From GPS to GNSS
In 1978, the first American satellite was launched into an earth orbit. Since then, determining one’s own position has been possible with this global satellite system. The term GPS (Global Positioning System) has since become the standard synonym for all satellite-based navigation systems. But the reason why it is incredibly important to talk about GNSS (Global Navigation Satellite System) nowadays and why GNSS enables a major increase in the performance of inertial navigation systems is explained in this whitepaper.

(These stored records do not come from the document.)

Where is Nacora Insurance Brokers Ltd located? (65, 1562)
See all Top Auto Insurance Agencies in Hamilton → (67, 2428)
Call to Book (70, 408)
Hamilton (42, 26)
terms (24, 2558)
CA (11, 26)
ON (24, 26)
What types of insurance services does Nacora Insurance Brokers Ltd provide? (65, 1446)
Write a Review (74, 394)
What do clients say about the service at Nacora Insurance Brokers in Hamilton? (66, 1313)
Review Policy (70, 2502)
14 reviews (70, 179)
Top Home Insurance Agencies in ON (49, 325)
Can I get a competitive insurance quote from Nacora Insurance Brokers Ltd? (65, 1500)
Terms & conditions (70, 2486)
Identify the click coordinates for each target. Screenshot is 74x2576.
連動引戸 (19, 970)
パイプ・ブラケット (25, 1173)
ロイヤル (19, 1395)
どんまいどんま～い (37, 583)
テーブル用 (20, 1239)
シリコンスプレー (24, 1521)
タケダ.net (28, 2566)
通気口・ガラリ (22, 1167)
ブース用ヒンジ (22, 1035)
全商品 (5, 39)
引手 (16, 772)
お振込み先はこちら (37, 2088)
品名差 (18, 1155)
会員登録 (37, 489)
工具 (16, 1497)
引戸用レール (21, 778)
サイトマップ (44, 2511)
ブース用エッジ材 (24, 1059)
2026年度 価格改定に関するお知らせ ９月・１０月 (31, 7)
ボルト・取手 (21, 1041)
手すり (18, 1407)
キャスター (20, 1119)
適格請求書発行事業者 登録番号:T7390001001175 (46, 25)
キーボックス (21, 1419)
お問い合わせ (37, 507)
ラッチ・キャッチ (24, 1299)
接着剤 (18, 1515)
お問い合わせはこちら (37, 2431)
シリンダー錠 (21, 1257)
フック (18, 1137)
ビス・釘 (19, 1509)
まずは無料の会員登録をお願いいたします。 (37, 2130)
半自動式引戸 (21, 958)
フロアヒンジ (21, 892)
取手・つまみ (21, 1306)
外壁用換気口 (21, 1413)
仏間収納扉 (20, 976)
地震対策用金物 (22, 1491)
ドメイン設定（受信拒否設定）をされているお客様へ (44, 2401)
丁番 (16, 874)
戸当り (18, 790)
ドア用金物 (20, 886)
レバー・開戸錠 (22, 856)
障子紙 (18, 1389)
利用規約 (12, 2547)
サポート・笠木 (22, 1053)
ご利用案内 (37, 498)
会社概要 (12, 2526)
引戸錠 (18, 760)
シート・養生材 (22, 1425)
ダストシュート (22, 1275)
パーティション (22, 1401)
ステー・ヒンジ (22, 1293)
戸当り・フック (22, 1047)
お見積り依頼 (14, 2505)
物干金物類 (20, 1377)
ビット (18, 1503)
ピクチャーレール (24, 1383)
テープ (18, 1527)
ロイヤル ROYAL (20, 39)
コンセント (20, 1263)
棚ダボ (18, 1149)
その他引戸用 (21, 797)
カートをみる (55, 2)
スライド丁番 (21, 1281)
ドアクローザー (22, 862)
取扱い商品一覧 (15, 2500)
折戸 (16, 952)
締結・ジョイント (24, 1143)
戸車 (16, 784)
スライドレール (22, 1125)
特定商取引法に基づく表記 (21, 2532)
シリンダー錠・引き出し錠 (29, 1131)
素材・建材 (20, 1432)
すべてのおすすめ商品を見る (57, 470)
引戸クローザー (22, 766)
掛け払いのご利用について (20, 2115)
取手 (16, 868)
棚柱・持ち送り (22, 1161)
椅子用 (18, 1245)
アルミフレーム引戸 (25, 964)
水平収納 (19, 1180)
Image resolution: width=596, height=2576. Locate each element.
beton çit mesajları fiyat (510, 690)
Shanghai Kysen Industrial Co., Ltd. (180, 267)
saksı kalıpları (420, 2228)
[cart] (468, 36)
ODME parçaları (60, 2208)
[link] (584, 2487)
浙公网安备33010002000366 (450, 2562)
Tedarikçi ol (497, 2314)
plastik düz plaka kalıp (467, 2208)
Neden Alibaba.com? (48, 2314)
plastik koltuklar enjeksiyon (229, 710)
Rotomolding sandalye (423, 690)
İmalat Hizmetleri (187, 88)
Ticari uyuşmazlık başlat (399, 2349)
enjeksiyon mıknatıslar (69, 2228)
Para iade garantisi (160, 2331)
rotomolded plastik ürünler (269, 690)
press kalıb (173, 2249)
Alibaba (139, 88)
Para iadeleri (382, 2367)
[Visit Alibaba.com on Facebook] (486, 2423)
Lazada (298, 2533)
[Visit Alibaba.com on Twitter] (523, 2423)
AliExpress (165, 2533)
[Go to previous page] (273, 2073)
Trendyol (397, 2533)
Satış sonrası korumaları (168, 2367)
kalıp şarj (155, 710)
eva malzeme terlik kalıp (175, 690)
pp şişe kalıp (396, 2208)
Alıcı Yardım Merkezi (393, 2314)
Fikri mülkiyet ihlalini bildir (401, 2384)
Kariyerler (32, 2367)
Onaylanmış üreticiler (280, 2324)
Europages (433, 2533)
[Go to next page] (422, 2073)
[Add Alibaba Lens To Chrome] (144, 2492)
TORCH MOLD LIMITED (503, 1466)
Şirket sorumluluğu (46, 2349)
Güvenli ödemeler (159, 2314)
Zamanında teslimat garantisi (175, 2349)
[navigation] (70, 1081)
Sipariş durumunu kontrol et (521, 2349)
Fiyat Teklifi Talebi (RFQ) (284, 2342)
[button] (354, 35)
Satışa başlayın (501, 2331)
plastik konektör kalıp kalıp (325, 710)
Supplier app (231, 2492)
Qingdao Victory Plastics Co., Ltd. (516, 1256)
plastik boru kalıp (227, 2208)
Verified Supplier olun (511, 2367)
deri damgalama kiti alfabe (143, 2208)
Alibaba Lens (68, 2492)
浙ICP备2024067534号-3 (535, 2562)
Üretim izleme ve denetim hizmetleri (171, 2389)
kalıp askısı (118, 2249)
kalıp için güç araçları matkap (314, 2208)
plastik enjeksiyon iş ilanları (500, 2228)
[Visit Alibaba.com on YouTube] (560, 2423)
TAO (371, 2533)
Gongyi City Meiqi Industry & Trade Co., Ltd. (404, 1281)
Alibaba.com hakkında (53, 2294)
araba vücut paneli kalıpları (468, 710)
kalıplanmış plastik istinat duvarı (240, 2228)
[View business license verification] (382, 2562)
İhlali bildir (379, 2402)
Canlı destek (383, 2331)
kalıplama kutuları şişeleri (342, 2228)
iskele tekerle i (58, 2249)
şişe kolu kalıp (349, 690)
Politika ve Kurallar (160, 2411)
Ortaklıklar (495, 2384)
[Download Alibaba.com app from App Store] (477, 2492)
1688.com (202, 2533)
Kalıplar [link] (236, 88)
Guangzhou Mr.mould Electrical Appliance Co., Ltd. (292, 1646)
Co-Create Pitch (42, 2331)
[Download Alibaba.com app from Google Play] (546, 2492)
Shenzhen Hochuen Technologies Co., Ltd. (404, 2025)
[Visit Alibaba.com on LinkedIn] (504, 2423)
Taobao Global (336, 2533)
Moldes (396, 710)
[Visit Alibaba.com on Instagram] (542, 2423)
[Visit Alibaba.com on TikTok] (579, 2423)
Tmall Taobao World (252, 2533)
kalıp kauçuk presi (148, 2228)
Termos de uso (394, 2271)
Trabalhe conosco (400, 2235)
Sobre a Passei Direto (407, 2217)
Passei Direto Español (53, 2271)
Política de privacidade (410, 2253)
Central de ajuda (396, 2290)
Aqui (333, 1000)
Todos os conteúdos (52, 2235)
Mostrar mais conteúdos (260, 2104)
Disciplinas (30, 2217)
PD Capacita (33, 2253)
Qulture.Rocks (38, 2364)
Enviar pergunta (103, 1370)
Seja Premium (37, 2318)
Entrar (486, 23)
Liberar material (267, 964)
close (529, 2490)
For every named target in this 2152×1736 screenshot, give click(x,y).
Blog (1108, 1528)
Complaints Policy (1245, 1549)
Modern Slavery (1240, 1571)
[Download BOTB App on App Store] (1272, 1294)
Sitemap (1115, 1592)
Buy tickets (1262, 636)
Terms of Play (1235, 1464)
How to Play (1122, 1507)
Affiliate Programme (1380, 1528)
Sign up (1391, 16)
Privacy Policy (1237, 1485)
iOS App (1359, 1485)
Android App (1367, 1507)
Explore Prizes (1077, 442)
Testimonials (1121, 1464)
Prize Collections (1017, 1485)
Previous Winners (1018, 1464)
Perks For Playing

GNSS stands for Global Navigation Satellite System and includes the satellite systems GPS, GLONASS, GALILEO and BEIDOU. For a valid and very precise position solution, the GNSS receiver requires at least 6 different satellite signals. Modern GNSS receivers are capable of using all satellite systems simultaneously and intersecting the best satellite signals in each position. This enables navigation in situations where one satellite system alone would not be adequate, such as in urban canyons or tree-lined avenues. The situation becomes particularly critical when the GNSS receiver receives reflected satellite signals: the so-called multipath effect. In such cases, the receiver may include incorrect information when calculating the position solution, resulting in decreased accuracy. The more satellites the GNSS receiver can use for solution determination, the greater the likelihood of compensating for or eliminating these multipath effects.